Salle du palais de justice de Paris
Salle du palais de justice de Paris © Radio France / Jean-Philippe Deniau

Qui est bénéficiaire de la cagnotte, et à quoi devait-elle servir ? Les débats tourneront essentiellement autour de ces deux questions, ce lundi après-midi, lorsque le tribunal de grande instance de Paris examinera, lors d'une audience civile, le litige opposant la plateforme de cagnottes Leetchi et Christophe Dettinger.  L'appel aux dons au cœur du conflit avait été lancé par un particulier, en janvier. A l'époque l'ex-boxeur faisait la une, alors qu'une vidéo le montrait en train de frapper deux gendarmes sur une passerelle de Paris, dans le cadre d'une manifestation de "gilets jaunes". Devenu un symbole du mouvement des "gilets jaunes", Christophe Dettinger a été condamné en février à un an de prison, pour des violences sur les gendarmes, peine aménagée en semi-liberté. Il a été placé début juin sous bracelet électronique.

Nicolas Alves, également partie civile, expliquait alors vouloir soutenir Christophe Dettinger et sa famille. Deux jours après son ouverture, la plateforme Leetchi décidait de fermer la cagnotte, et de geler les fonds qui s'y trouvaient, 130 000 euros selon le site, 145 000 d'après le couple Dettinger.  

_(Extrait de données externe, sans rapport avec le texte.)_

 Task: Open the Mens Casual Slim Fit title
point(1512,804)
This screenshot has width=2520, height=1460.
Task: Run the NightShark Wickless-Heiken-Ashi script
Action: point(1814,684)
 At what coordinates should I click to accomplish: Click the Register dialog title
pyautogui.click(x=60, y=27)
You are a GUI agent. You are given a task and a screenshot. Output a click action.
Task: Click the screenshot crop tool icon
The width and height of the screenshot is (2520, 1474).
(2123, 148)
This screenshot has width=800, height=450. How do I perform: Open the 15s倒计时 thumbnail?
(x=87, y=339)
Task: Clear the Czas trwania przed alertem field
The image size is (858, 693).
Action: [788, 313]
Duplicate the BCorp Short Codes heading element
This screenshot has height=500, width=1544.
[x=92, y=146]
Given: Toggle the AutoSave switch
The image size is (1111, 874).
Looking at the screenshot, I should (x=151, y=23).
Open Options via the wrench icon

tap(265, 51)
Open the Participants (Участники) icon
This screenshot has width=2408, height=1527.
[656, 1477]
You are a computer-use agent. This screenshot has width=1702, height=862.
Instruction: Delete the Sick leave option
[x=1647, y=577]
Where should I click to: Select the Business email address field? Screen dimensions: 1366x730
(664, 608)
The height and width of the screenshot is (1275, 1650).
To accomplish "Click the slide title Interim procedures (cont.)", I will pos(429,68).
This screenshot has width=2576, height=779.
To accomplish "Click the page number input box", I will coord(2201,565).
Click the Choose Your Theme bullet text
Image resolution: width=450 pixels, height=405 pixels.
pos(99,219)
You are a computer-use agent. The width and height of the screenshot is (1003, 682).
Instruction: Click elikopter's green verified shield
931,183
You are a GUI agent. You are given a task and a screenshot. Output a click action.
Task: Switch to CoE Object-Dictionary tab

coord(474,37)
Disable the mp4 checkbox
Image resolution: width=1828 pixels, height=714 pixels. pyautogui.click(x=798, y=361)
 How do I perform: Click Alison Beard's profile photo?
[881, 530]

Benjamin Bianchet, directeur général de la plateforme Leetchi, expliquait en janvier à France Inter que le financement de frais de justice étant "complètement autorisé" par les conditions générales d'utilisation, la somme récoltée pouvait servir à financer ceux de Christophe Dettinger. "Par contre, nous avons décidé de clôturer la cagnotte, plus aucune participation n'est possible pour le moment, pour qu'elle permette uniquement de financer ses frais d'avocat avec cette somme déjà extrêmement conséquente", ajoutait Benjamin Bianchet, précisant que le site demanderait des factures, afin de verser la cagnotte directement sur le compte de l'avocate, puis de répartir la somme restante entre les donneurs. "Nous avons rappelé nos conditions d'utilisation au créateur de la cagnotte : on peut utiliser l'argent récolté uniquement pour ces frais, et en aucun cas pour toute incitation à la haine ou à la violence. Compte-tenu des actes reprochés à Christophe Dettinger, aucune autre utilisation ne saurait être acceptée", précisait le directeur général.

Le couple va demander des dommages et intérêts

L'autre question est de savoir qui doit bénéficier de cette somme. Leetchi explique ne pas être en mesure de verser l'argent collecté à l'épouse de Christophe Dettinger, celle-ci n'étant pas explicitement désignée comme la bénéficiaire de la somme. En juin, le juge des référés avait décidé... de ne rien décider, expliquant que "une telle appréciation, de par sa complexité, ne relève pas des pouvoirs du juge des référés". 

De son côté, l'avocate de l'ancien boxeur, Me Laurence Léger, s'étonne que seule la cagnotte de son client soit l'objet de telles réserves, alors que d'autres appels aux dons concernent également des personnes aux prises avec la justice, parfois ouvertes après condamnation, à l'image de celle destinée au couple Balkany.

Le couple Dettinger compte également demander des dommages et intérêts, à hauteur de 3 millions d'euros : quand elle a été gelée au bout de deux jours, la cagnotte avait permis de récolter 145.000 euros, selon l'ancien boxeur et son épouse. Or, elle devait rester ouverte 45 jours. Le couple estime donc que c'est la somme qu'il aurait dû toucher si les dons avaient été possibles jusqu'au moment convenu à l'origine.

En parallèle, Me Laurence Léger a ouvert une procédure pour "abus de confiance", estimant que Leetchi avait détourné l'argent qui lui avait été confié par les donateurs.